California’s labor market report for June was full of good news. (note caveats below)
- It was the second consecutive month of noteworthy job growth
- The 11th consecutive month-over-month gain
- Job growth was more balanced than in May—five industry sectors had significant gains while May’s gains were concentrated in three sectors.
- The pace of job growth during the first half of 2012 rivals the pace set in 2005 and 2006—before the recession.
- Year-over-year job growth was the strongest by number and percent since June 2006.
- The unemployment rate dropped to 10.7% from 10.8%.
Better job growth was largely the result of improvements in sectors that were hit hard by the recession and have only recently started to turn around. A rebound in travel and tourism has boosted leisure and hospitality employment. Recent improvements in real estate markets helped construction (up 5% year-over-year) and financial activities (strongest year-over-year gain since June 2006).
In June, the state added 38,300 jobs and May’s initially-reported gain of 33,900 jobs was revised up to a 45,900-job gain (a 12,000-job improvement). Thus, over the two months, California gained 84,200 nonfarm jobs and boosted total employment to its highest level since February 2009.

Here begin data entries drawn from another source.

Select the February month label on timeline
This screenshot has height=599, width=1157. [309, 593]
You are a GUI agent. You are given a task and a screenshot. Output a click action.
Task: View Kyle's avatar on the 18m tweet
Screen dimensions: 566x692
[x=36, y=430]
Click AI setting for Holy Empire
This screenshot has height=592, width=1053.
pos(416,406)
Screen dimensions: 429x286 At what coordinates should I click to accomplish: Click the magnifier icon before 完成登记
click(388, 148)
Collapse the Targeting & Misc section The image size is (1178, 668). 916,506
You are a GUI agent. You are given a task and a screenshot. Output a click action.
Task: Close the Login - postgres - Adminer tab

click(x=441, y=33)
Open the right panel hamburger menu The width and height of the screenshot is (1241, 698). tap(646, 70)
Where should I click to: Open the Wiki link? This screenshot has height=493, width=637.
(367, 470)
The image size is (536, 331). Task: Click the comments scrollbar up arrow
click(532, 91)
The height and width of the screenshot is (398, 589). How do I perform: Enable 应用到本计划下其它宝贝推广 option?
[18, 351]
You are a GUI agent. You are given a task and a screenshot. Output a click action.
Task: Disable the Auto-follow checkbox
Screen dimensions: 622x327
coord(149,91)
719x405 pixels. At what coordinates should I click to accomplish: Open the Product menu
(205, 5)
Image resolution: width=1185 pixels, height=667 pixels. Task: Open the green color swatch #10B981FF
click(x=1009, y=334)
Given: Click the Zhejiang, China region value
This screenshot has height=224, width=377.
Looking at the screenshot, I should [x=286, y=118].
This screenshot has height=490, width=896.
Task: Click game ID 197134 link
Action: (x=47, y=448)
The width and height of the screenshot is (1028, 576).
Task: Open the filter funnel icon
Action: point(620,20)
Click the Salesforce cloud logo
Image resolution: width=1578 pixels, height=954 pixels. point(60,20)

California added 147,700 jobs during the first six months of 2012, which was the strongest half-year growth since the second half of 2005.
Year-over-year job gains in June totaled 279,100 or 2.0 percent—the strongest growth by number and percent since June 2006. The private sector led this growth. Private employment rose for the 12th consecutive month in June and was up 2.7 percent from a year earlier. In contrast total national employment was up 1.4 percent in June and private employment was up 1.8 percent.
Industry job gains in June were led by the trade, transportation, and utilities (9,400), leisure and hospitality (9,200), construction (8,100), and professional and business services (7,800). Other growth sectors included information (5,600), financial activities (4,400), and other services (2,100).
Four industry sectors lost jobs in June. Manufacturing lost 4.400; education and health service, 2,100; government 1,700 and mining and logging, 100.
This was a very good report but several consideration should be kept in mind. July could break this winning streak—the state lost jobs in each July from 2008 through 2011. Strong job growth at the state level may be hard to maintain if national employment gains remain tepid or weaken more (the nation added only 80,000 jobs in June). Despite the recent gains, there is still a long way to go to regain the jobs lost during the recession—nonfarm employment in June was still 885,500 jobs below the prerecession peak.